The Bank of India Multi-Cap Fund is an open-ended equity scheme investing across large-cap, mid-cap, and small-cap stocks, thus minimising volatility due to diversified allocation.
mutual funds
mutual funds

Bank of India AMC on Friday launched a new fund offer (NFO) for the Bank of India Multi-Cap Fund, which will invest at least 25 per cent of its assets in large, mid, and small-cap stocks. The NFO opens Friday and closes on February 24, 2023.
The fund house said the “scheme aims to leverage on structural and cyclical opportunities” to generate long-term capital appreciation. 

The fund will invest in equity and equity-related securities across market capitalisations and is suitable for investors looking for a “single product solution” for equity investment. Fund manager Nitin Gosar will manage the scheme. 
It is the first NFO of the bank in two years.

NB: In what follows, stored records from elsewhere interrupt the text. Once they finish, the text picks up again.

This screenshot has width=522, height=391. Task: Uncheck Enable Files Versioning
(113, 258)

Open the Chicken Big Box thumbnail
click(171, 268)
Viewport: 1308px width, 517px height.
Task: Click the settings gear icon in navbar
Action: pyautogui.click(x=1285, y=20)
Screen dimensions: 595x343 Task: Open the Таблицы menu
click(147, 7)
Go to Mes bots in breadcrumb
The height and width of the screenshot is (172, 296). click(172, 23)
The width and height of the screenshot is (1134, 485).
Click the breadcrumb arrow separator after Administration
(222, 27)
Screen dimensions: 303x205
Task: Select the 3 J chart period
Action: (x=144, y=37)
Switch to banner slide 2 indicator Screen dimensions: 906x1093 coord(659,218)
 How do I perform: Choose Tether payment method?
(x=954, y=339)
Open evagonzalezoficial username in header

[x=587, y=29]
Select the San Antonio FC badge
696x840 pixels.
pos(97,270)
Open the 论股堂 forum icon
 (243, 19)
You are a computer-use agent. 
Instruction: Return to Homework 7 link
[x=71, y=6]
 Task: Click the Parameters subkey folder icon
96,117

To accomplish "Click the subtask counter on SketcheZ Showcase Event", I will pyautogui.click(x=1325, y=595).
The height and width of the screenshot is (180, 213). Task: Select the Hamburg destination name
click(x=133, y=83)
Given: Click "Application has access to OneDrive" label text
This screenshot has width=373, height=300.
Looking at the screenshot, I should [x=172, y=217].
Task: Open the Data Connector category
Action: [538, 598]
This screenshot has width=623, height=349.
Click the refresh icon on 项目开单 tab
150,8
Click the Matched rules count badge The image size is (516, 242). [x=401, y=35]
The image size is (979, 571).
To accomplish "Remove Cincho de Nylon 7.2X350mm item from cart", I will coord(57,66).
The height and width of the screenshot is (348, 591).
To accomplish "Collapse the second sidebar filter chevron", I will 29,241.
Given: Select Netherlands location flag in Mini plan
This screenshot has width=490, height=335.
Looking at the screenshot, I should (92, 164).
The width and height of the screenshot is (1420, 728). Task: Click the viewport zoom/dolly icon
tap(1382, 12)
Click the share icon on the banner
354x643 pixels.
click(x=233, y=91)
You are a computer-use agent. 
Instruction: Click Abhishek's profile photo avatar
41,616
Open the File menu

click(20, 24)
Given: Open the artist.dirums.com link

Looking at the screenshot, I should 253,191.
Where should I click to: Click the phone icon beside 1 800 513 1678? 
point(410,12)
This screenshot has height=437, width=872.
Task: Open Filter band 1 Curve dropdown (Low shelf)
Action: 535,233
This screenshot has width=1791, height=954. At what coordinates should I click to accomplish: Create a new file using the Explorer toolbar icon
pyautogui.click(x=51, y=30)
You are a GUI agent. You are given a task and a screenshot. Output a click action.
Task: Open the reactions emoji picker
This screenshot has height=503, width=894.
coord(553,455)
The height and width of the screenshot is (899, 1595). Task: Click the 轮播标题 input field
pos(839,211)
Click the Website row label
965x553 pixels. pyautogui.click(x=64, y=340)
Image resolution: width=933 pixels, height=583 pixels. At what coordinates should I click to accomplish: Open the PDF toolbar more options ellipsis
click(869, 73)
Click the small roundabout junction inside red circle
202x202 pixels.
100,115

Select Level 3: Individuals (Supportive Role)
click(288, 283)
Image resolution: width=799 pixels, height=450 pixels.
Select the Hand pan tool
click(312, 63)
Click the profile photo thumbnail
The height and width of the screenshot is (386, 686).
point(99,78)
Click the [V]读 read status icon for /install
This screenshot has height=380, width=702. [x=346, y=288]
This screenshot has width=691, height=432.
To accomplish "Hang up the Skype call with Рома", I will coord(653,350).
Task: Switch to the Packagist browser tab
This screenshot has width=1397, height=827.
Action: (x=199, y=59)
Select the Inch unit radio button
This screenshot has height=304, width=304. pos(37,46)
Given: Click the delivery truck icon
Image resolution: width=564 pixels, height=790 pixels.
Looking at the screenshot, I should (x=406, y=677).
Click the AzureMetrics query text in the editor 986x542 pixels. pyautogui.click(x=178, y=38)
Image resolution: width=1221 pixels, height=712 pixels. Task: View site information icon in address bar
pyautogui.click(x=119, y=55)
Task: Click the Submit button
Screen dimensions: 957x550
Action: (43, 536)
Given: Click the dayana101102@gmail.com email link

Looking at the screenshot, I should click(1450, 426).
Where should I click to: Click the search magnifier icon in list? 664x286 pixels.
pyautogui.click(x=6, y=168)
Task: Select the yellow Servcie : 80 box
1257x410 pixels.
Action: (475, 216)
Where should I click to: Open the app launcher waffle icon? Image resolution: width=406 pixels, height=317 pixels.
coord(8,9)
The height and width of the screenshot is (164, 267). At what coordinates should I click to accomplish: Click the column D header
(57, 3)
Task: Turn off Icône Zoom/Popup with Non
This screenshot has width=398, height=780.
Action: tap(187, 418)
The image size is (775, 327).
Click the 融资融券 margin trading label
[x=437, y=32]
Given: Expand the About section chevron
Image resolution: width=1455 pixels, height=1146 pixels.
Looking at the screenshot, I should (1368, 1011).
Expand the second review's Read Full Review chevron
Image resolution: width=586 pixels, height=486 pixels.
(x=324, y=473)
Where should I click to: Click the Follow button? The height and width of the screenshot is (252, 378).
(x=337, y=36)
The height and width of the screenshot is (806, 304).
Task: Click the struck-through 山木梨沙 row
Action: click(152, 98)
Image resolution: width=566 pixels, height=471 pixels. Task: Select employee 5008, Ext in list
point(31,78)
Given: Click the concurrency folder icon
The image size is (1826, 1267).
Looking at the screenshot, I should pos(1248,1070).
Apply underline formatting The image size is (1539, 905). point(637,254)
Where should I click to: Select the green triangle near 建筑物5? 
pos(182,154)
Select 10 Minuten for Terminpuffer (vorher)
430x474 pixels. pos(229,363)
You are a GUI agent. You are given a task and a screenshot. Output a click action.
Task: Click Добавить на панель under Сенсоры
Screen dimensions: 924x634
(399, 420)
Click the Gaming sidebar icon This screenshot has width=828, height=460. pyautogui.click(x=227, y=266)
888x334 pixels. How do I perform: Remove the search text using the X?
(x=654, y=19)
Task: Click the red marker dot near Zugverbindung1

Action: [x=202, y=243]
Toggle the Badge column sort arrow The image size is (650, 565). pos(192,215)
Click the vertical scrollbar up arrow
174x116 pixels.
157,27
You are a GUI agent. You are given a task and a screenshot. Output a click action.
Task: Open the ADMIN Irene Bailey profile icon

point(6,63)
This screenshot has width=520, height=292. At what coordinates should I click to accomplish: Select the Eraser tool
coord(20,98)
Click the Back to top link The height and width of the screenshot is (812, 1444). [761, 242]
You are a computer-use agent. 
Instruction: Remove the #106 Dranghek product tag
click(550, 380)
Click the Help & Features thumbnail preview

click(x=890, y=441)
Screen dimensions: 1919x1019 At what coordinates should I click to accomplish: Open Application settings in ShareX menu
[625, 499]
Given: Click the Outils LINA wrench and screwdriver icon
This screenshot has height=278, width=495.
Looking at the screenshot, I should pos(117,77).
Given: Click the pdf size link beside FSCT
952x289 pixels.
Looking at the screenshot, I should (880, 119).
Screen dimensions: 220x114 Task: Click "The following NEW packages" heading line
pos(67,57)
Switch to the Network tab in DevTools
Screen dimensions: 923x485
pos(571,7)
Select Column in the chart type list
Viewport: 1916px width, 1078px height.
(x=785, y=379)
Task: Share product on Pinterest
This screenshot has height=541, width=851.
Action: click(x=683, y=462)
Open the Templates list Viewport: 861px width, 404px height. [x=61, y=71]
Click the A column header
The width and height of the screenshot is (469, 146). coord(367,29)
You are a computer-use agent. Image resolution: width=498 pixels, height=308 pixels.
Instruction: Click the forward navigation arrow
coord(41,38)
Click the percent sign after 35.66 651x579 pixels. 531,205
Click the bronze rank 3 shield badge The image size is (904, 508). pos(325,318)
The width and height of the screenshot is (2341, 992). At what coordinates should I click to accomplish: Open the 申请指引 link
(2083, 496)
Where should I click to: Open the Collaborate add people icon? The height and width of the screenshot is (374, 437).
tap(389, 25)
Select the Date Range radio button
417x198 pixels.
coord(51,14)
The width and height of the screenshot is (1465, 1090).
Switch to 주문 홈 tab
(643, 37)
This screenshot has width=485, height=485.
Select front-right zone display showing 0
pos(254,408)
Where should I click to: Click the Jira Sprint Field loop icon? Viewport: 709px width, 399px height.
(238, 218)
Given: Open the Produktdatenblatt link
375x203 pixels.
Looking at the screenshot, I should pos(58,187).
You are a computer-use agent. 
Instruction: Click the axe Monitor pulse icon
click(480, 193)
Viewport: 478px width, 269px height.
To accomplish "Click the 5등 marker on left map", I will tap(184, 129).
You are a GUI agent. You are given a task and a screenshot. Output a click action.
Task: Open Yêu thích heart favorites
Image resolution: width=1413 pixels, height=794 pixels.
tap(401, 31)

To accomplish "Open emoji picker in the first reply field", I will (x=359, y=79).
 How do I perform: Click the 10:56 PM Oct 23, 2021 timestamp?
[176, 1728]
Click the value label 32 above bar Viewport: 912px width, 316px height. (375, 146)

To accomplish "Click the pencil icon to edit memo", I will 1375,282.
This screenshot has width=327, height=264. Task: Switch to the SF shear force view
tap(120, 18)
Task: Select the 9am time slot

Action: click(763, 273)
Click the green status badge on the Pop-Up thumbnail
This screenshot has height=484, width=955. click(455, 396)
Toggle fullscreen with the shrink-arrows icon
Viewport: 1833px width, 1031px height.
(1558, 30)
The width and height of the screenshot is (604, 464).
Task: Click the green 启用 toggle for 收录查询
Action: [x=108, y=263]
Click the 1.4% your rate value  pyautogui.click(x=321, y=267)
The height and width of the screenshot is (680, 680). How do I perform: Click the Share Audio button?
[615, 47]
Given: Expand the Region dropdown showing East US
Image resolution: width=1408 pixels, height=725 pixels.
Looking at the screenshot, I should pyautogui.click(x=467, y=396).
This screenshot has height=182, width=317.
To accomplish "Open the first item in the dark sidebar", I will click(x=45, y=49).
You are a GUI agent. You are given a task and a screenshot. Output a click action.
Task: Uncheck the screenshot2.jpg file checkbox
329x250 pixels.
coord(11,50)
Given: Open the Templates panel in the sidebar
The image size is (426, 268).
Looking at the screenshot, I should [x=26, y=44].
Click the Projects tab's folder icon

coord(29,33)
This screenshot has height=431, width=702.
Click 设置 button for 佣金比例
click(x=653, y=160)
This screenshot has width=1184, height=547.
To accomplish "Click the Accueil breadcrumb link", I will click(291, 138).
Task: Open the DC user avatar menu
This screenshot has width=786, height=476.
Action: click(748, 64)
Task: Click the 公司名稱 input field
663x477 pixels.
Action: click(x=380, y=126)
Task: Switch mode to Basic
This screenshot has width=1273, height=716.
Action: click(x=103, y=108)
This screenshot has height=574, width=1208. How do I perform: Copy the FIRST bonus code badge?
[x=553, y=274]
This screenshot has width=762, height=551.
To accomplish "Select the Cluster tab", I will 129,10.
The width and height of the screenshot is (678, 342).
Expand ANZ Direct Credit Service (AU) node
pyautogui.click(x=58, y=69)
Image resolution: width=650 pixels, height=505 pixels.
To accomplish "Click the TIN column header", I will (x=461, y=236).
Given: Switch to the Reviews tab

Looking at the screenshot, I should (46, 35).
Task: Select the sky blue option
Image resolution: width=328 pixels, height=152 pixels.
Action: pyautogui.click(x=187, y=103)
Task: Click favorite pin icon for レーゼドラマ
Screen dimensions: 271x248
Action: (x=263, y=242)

Mohit Bhatia, CEO of Bank of India Investment Managers Private Ltd., said given the markets’ structural long-term strengths and volatility inherent in growth markets like India, a scheme that invests across categories may provide a good opportunity for long-term wealth creation.

Commenting on market volatility, Alok Singh, chief information officer of the company, said diversification helps manage volatility. Hence, a multi-cap fund is suitable because, by regulatory mandate, it invests a minimum of 25 per cent across each of large, mid, and small-cap firms. 

In addition, he said, large-cap compounders are likely to provide index-oriented returns, while mid- and small-cap exposures will likely provide Alpha creation opportunities in the portfolio. 

The scheme, hence, will manage 25 per cent of the portfolio in a dynamic rules-based approach to allocating across market capitalisation based on medium-term trends and valuation metrics. 
Singh said the Bank of India Multi-Cap Fund is suited for investors looking at exposure to growth-oriented equity funds with a minimum three-five-year investment horizon.

The scheme’s minimum initial subscription amount is Rs 5000, and Rs 1 thereafter. The scheme would be benchmarked against S&P BSE 500 TRI (first tier).

Key Features

•    It will invest a minimum of 25 per cent in each of the large, mid, and small-cap segments.
•    The scheme seeks to leverage structural and cyclical opportunities.
•    The fund will explore the best of three large, mid, and small-cap companies.
•    Ability to navigate different market cycles and conditions.
•    It will follow a blend of a top-down and bottom-up approach for portfolio creation.
•    The scheme offers relatively better risk-adjusted returns than single-cap-biased funds.